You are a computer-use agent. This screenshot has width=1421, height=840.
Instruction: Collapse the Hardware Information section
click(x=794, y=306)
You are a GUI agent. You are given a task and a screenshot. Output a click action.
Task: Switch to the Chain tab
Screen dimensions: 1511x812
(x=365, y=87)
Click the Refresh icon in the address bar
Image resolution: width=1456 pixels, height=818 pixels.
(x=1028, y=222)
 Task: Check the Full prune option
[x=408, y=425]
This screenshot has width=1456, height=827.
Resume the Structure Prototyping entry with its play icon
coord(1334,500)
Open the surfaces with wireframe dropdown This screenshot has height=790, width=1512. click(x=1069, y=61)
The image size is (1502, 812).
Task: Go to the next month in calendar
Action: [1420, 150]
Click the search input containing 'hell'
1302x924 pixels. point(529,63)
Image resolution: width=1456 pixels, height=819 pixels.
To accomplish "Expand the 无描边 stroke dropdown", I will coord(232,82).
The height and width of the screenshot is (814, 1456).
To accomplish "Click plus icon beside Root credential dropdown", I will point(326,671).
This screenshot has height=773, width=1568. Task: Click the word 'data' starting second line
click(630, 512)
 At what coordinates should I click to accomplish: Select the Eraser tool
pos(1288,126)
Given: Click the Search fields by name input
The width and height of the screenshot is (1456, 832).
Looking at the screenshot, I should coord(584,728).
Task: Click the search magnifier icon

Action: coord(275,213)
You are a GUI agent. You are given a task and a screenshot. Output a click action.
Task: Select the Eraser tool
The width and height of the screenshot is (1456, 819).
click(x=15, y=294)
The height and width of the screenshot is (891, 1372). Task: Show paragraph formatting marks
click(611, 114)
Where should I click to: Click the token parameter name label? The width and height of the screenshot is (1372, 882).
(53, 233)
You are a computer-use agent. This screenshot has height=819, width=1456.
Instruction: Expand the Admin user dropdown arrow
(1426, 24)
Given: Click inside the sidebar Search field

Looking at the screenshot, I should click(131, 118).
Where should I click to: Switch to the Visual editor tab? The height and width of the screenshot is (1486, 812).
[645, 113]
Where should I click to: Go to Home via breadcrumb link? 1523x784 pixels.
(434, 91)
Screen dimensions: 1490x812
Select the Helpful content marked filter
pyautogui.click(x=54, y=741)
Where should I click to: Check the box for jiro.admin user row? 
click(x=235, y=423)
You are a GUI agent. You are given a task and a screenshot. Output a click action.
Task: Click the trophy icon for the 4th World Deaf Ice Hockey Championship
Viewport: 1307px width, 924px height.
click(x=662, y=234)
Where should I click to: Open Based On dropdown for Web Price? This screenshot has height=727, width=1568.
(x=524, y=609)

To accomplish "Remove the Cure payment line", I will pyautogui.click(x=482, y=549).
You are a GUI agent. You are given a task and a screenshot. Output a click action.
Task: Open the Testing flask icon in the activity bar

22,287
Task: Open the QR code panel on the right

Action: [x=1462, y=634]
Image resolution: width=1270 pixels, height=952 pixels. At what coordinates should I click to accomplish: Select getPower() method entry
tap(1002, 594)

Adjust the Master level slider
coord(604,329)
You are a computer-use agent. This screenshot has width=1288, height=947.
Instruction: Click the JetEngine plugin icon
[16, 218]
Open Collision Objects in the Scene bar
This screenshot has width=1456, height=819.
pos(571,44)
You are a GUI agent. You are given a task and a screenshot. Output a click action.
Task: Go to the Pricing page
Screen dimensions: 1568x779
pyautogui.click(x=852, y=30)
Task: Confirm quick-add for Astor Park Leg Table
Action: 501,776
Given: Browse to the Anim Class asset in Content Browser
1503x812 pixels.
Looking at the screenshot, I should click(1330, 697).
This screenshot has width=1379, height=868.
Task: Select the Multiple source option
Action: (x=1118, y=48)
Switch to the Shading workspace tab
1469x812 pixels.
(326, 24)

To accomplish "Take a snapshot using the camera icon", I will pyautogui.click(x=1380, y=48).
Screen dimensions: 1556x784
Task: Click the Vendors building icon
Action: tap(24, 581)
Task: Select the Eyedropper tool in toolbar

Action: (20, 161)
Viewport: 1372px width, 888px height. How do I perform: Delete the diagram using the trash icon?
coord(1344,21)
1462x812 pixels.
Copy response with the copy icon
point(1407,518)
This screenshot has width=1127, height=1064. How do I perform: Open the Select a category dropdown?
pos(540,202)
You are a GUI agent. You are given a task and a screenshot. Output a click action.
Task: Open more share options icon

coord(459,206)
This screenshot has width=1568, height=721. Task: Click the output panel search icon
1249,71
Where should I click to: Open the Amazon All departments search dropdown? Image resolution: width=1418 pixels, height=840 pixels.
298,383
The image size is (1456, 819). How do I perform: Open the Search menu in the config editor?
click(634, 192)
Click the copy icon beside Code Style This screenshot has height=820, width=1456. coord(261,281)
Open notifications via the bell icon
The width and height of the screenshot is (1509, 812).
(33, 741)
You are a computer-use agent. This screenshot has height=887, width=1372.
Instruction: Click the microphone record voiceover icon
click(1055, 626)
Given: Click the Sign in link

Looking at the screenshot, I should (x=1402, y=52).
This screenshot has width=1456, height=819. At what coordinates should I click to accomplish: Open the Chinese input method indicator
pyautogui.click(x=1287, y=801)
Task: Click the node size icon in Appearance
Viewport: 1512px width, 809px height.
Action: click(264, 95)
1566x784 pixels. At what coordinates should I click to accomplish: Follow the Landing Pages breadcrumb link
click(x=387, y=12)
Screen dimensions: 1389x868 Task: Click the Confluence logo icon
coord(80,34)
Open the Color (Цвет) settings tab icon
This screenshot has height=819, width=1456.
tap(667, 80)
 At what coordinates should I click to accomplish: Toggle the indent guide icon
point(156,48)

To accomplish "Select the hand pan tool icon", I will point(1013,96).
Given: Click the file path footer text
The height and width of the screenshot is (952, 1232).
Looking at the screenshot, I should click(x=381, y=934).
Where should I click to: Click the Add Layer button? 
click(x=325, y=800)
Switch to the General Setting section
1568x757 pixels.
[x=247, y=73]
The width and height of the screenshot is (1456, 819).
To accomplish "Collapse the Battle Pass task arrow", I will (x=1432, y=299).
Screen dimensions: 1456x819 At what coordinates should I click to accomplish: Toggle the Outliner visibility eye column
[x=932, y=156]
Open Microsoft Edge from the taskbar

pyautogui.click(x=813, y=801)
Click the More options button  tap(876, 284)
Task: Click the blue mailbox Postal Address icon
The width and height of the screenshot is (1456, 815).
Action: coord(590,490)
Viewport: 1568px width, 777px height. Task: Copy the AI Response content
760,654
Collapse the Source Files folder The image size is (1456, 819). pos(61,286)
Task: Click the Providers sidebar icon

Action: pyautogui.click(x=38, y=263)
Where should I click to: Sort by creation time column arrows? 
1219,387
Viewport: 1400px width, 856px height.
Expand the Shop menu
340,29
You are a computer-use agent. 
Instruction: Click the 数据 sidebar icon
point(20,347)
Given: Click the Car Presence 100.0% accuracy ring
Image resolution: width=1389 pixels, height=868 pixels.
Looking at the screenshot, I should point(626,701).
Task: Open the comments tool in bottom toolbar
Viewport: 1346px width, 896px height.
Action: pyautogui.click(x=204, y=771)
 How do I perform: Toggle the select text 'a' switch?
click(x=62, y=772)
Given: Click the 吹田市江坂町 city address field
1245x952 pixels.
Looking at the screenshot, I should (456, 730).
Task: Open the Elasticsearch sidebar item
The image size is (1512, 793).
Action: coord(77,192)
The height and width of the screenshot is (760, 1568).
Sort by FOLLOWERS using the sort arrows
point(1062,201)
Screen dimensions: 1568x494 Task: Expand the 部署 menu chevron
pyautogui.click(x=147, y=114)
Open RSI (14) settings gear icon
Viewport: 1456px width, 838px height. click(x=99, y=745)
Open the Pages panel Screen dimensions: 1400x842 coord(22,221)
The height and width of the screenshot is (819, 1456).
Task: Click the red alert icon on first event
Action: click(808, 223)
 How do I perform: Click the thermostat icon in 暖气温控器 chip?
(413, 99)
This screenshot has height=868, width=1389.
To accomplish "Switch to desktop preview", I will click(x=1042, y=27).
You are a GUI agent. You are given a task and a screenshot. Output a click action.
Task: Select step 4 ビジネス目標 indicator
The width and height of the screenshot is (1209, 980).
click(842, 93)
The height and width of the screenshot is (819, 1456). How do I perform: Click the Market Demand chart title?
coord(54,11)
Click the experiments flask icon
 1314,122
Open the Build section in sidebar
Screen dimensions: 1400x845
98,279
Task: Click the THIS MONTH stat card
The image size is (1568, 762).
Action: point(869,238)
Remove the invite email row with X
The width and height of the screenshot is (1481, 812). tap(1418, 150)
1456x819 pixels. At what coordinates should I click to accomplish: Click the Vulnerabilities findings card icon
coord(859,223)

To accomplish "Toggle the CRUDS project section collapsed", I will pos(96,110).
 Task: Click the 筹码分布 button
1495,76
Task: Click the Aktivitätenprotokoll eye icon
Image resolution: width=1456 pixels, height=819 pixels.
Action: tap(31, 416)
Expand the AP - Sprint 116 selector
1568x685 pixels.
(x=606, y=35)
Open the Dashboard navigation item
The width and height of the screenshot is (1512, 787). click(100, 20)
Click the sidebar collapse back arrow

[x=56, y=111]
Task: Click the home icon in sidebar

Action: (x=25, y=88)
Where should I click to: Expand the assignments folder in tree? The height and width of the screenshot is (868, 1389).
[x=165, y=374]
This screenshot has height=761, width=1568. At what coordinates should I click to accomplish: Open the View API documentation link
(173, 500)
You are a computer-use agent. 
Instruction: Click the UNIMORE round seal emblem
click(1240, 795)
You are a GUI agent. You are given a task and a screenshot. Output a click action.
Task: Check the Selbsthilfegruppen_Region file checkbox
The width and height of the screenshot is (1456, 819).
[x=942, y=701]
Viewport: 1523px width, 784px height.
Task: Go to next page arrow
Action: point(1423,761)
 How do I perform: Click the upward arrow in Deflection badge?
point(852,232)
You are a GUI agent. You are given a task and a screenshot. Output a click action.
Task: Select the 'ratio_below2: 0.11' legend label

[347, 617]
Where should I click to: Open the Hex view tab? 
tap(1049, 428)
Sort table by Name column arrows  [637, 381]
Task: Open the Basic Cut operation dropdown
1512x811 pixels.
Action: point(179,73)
§
Your answer should be the exact lines above from the one with "Task: Click the search magnifier icon" through the one with "Screen dimensions: 1490x812", both included, and nothing besides.

Task: Click the search magnifier icon

Action: coord(275,213)
You are a GUI agent. You are given a task and a screenshot. Output a click action.
Task: Select the Eraser tool
The width and height of the screenshot is (1456, 819).
click(x=15, y=294)
The height and width of the screenshot is (891, 1372). Task: Show paragraph formatting marks
click(611, 114)
Where should I click to: Click the token parameter name label? The width and height of the screenshot is (1372, 882).
(53, 233)
You are a computer-use agent. This screenshot has height=819, width=1456.
Instruction: Expand the Admin user dropdown arrow
(1426, 24)
Given: Click inside the sidebar Search field

Looking at the screenshot, I should click(131, 118).
Where should I click to: Switch to the Visual editor tab? The height and width of the screenshot is (1486, 812).
[645, 113]
Where should I click to: Go to Home via breadcrumb link? 1523x784 pixels.
(434, 91)
Screen dimensions: 1490x812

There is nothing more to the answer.